WHAT YOU SHOULD DO> Without any pictures, print the lines below from the one that has "Task: Increase the" through the one that has "the page to", exactly and nothing else.

SUPPLIED DATA>
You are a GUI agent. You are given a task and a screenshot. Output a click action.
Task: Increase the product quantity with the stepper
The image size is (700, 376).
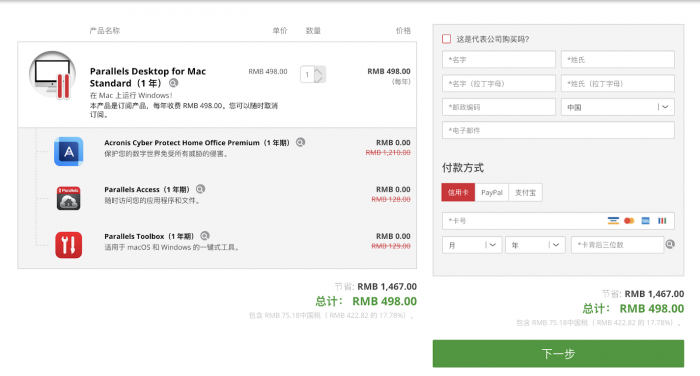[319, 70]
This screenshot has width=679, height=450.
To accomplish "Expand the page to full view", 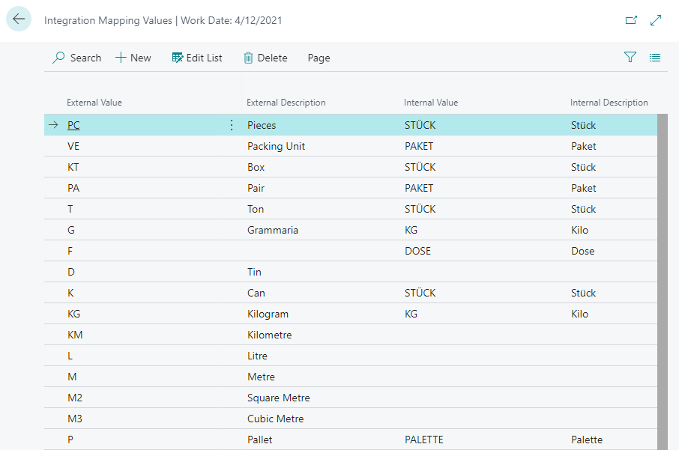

* * *

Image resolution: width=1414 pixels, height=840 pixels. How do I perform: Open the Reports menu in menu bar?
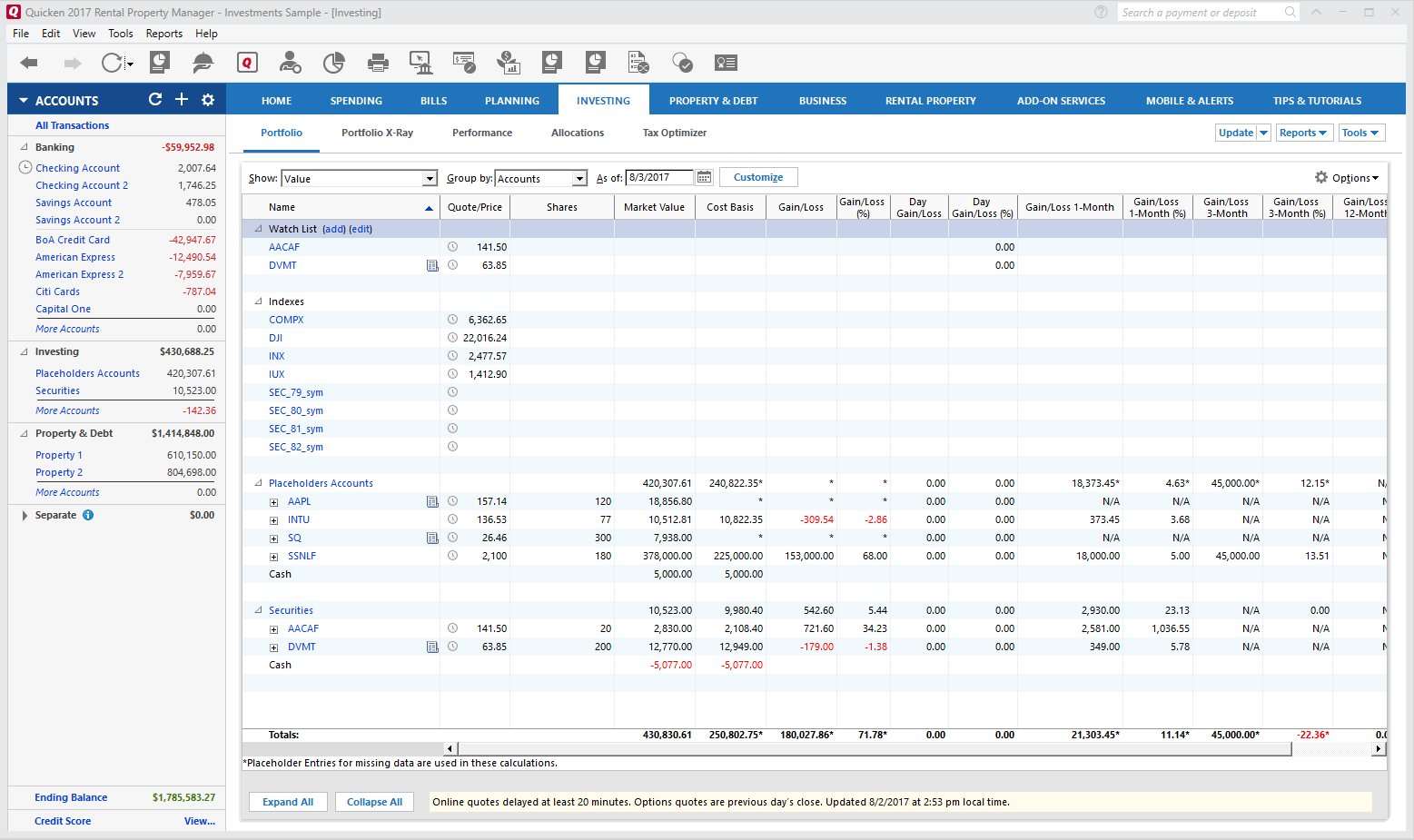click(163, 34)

* * *

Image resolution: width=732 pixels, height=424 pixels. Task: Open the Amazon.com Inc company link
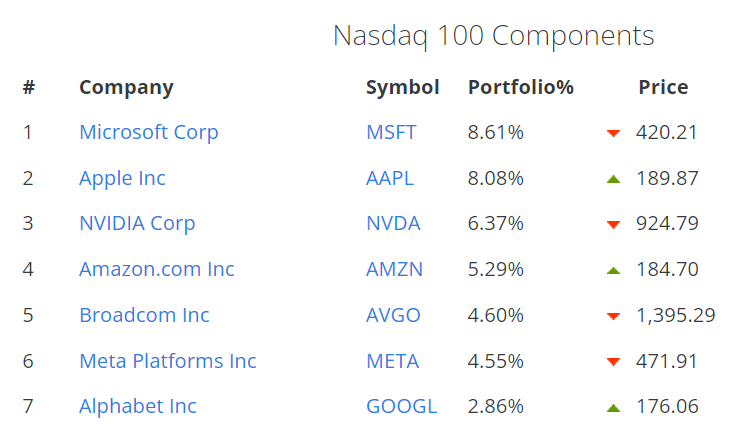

RESPONSE BELOW>
Task: Increase the product quantity with the stepper
The image size is (700, 376).
[319, 70]
This screenshot has width=679, height=450.
To accomplish "Expand the page to full view", 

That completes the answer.